(Collected data entries)
- - - -
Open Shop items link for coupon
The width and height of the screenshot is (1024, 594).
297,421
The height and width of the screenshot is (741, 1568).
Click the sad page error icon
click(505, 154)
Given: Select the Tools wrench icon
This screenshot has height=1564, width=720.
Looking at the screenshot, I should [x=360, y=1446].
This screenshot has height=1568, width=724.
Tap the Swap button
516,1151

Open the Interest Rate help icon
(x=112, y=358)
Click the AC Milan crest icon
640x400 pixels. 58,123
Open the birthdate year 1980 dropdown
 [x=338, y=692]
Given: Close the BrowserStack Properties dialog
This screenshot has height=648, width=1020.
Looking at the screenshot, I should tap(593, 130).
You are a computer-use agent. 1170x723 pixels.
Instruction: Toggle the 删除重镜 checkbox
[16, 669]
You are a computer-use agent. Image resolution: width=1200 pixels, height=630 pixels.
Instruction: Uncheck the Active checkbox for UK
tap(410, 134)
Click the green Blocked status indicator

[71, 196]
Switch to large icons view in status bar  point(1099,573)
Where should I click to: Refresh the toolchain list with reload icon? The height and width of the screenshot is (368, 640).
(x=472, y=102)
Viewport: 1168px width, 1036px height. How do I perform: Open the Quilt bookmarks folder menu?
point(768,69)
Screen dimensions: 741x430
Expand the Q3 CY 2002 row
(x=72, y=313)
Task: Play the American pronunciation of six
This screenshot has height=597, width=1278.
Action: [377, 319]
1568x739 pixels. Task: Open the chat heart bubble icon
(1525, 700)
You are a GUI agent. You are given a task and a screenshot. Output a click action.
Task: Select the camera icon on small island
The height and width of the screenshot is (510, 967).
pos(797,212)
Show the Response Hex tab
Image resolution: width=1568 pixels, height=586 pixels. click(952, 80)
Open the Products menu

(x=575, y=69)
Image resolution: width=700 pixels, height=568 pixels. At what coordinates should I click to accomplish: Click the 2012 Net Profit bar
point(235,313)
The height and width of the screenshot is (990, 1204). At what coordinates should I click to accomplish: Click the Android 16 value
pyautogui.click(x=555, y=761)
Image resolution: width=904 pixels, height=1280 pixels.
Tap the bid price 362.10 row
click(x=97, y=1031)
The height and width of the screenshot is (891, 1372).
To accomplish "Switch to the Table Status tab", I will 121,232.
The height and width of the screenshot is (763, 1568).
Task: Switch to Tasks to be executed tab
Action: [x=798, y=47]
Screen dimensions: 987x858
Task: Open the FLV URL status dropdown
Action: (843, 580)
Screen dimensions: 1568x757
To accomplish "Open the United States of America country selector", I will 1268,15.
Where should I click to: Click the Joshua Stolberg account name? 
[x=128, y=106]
- - - -
> [Work item]: Above are the records; report each line in them that includes the word "computer".

> [Your solution]:
You are a computer-use agent. 1170x723 pixels.
You are a computer-use agent. Image resolution: width=1200 pixels, height=630 pixels.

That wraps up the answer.